Annealing Effects on Electrical Properties and Defects of CaCu3Ti4O12 Thin Films Deposited by Pulsed Laser Deposition

Abstract

AbstractWe present a systematic study of semiconductor and dielectric properties as a function of annealing treatments at CCTO thin films deposited by pulsed laser deposition at 720 °C in 200 mTorr oxygen. The as-deposited thin film samples contain a high concentration of defects that contribute to the semiconductivity in the interior of grains. With increasing annealing temperature, the apparent dielectric constant decreases, and the resistance increases, both at a given temperature (e.g. room temperature). After annealing at 680oC, the semiconductivity was almost completely suppressed and CaCu3Ti4O12 behaved as a dielectric material. Knowing that oxygen vacancies are removed during annealing, one can infer that the dopant states are related to oxygen vacancies.
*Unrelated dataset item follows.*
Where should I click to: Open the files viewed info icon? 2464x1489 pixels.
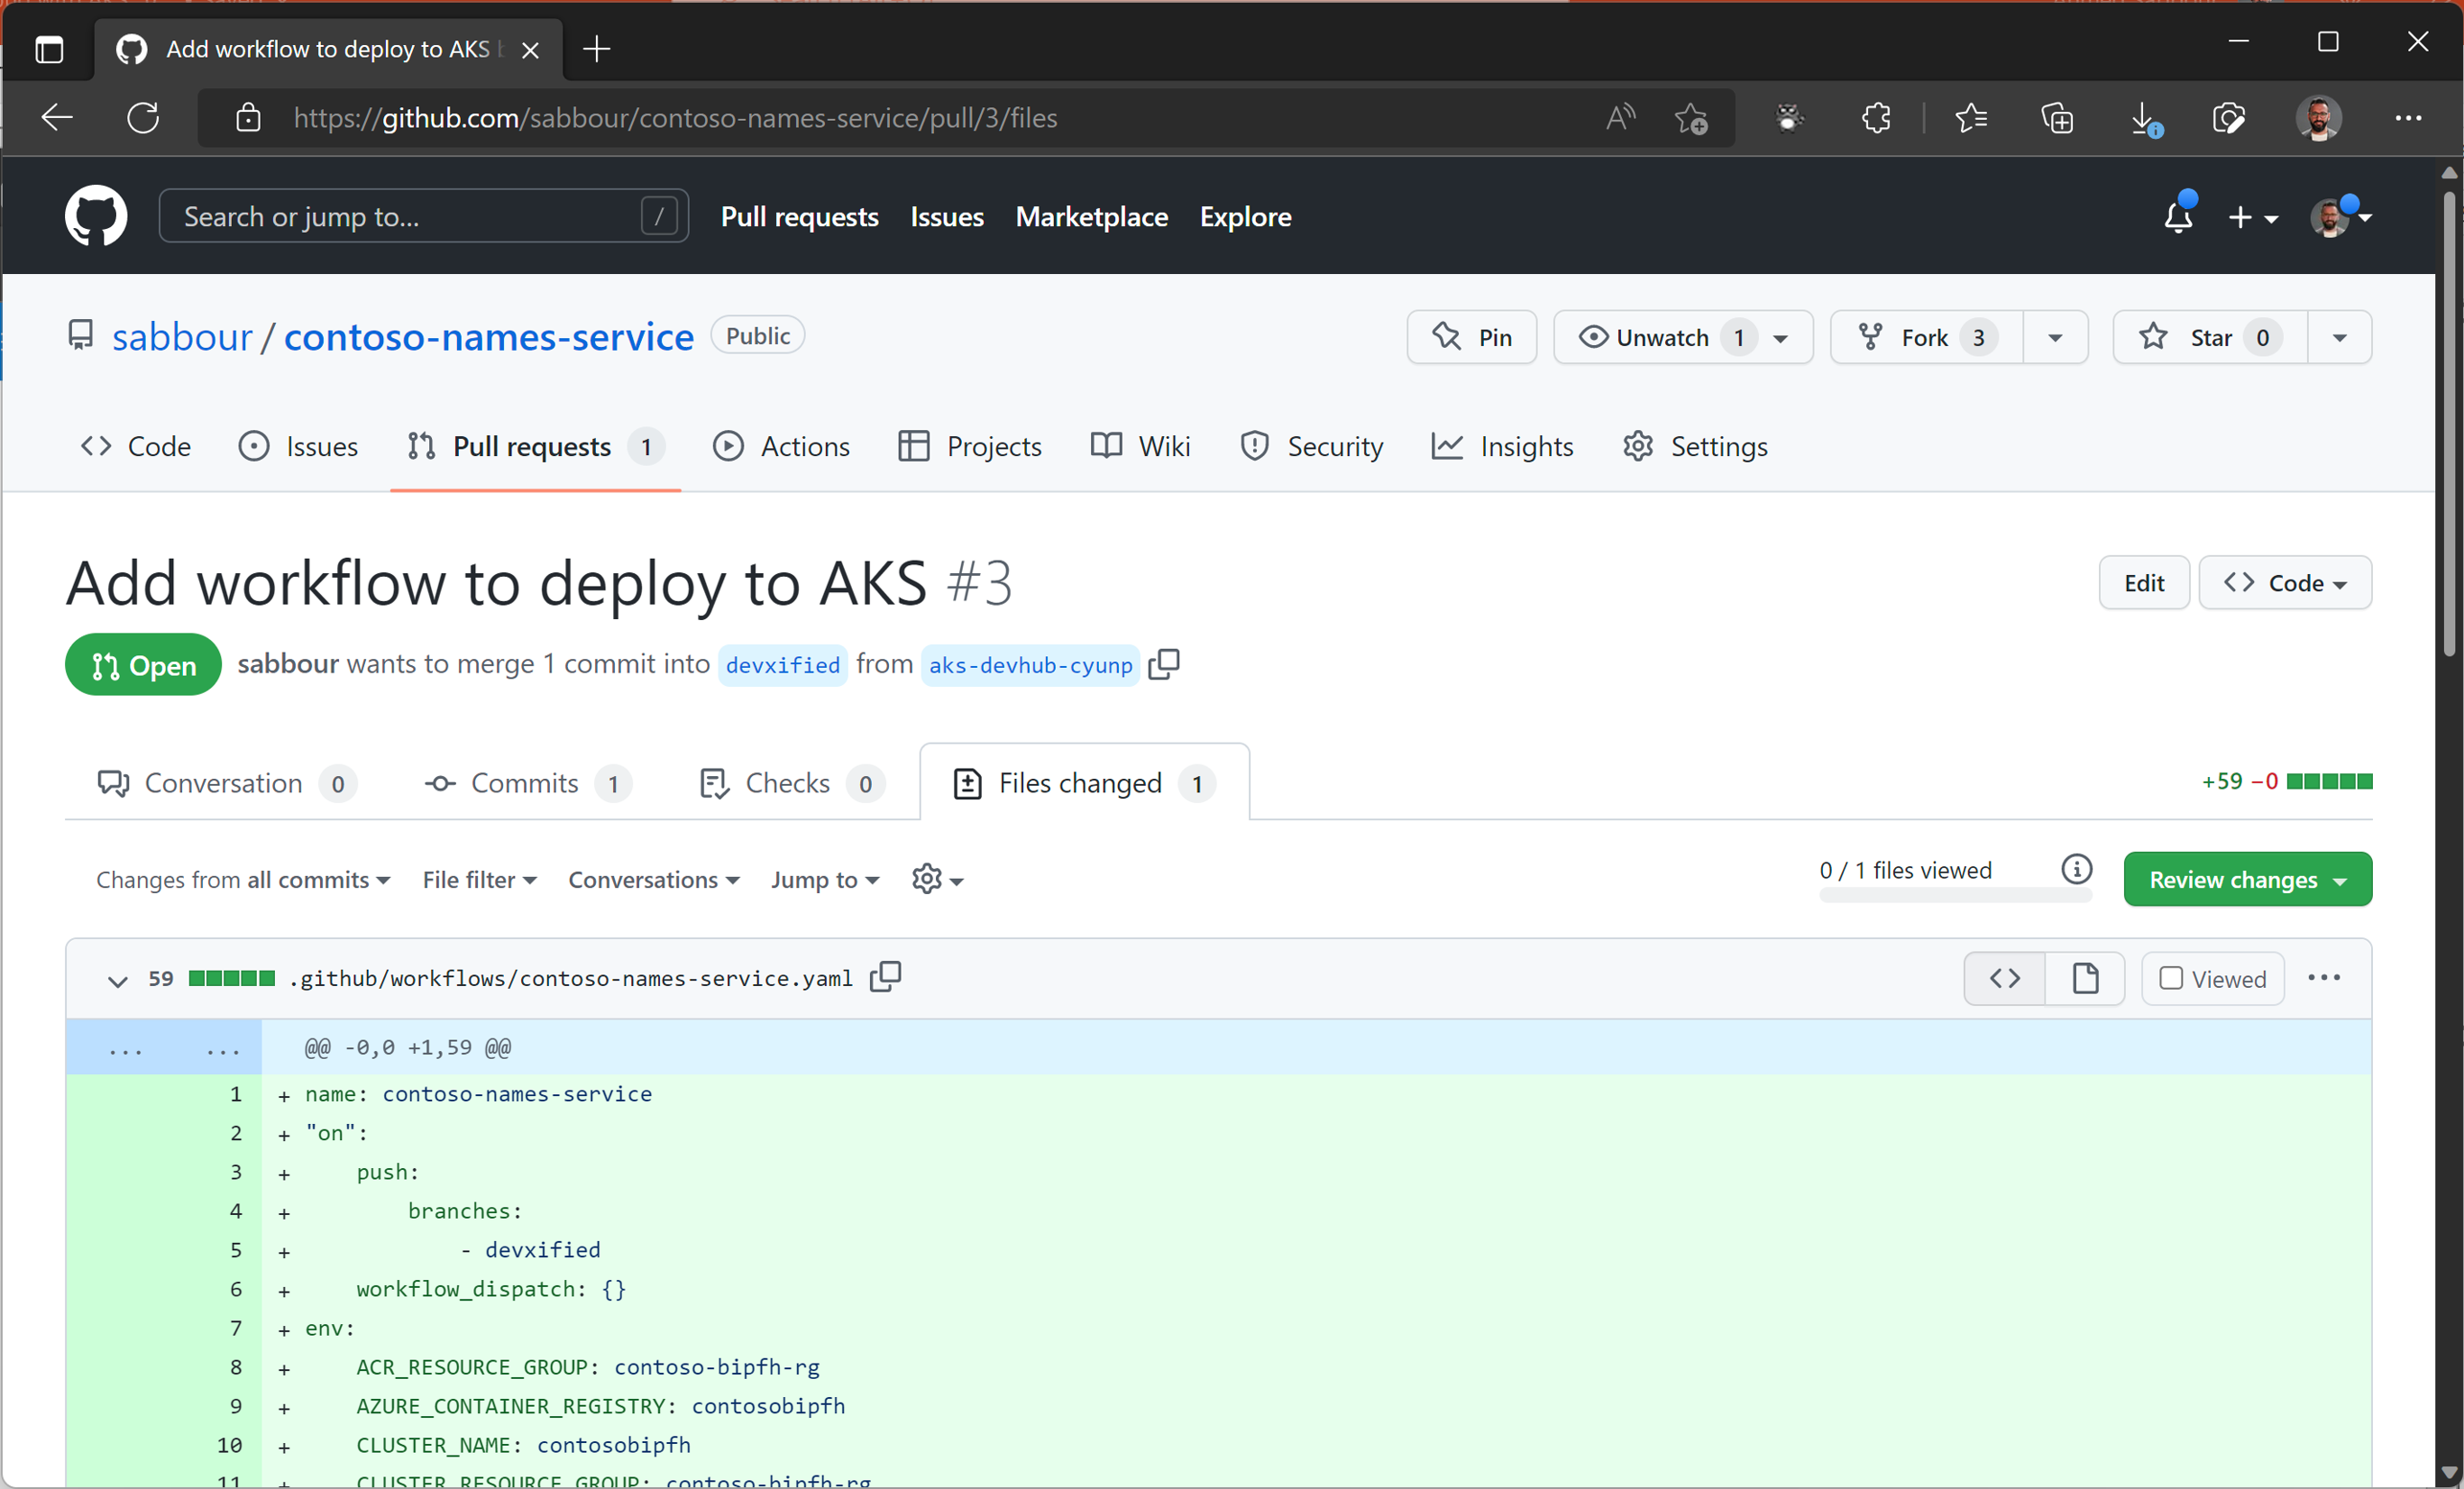(2076, 870)
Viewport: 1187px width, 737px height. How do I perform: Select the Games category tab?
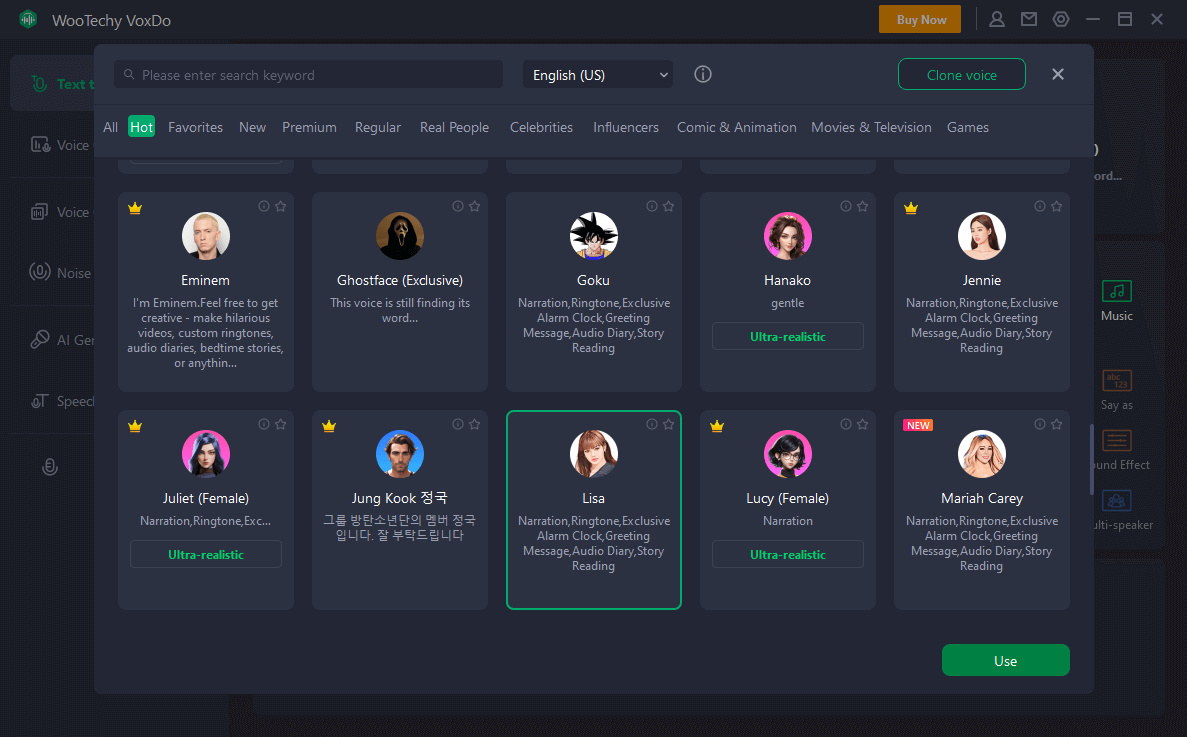[x=967, y=127]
A double plateau behavior in the dielectric constant vs temperature graph indicates that there are at least two defect levels in CaCu3Ti4O12 thin films. This was confirmed by simulating the capacitance response of a Schottky barrier containing two defect levels. Apart of the usual acceptor level, a trap at 500 meV from the valence band was identified. The finally achieved quasi intrinsic material exhibits a negative temperature dependency of the dielectric constant below 120 K.